→ **REQUIRED WORK**: Transcribe exactly the lines from the one holding "Where should I" through the closing line of the entries below. Pictures stay out of the copy.

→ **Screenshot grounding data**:
-=-=-=-=-
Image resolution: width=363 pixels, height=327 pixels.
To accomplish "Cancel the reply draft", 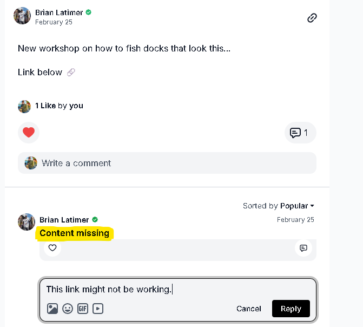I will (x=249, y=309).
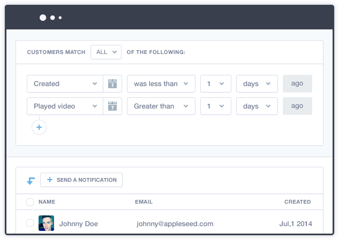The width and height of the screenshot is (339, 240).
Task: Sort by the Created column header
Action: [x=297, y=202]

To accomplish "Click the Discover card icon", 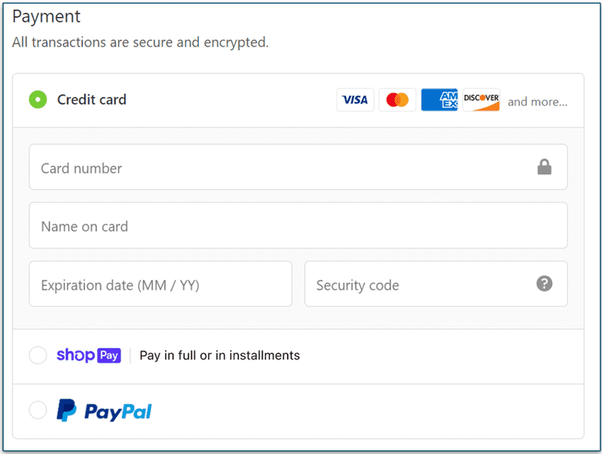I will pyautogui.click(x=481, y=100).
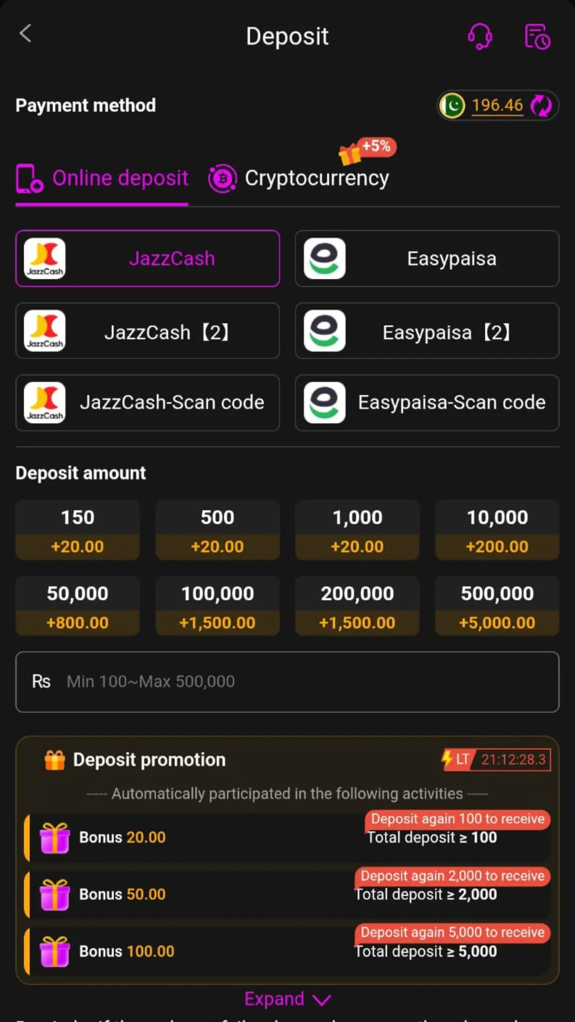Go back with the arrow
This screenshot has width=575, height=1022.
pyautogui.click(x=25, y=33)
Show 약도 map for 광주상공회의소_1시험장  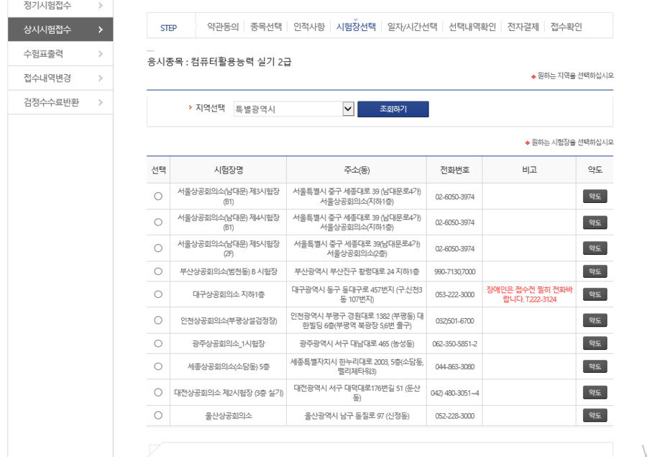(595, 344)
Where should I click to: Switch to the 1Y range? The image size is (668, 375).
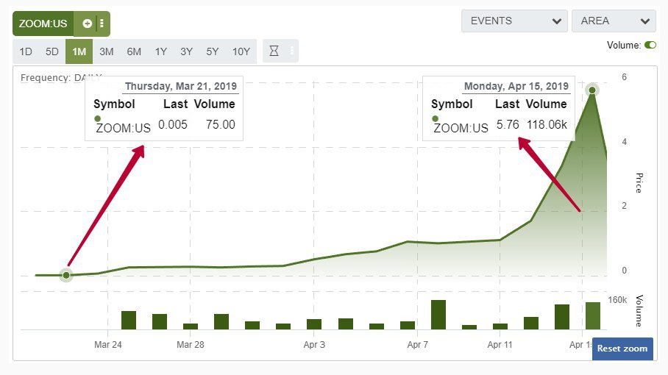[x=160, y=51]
-=-=-=-=-
→ **ANSWER SPACE**:
Where should I click to: Switch to the 1Y range? The image size is (668, 375).
[x=160, y=51]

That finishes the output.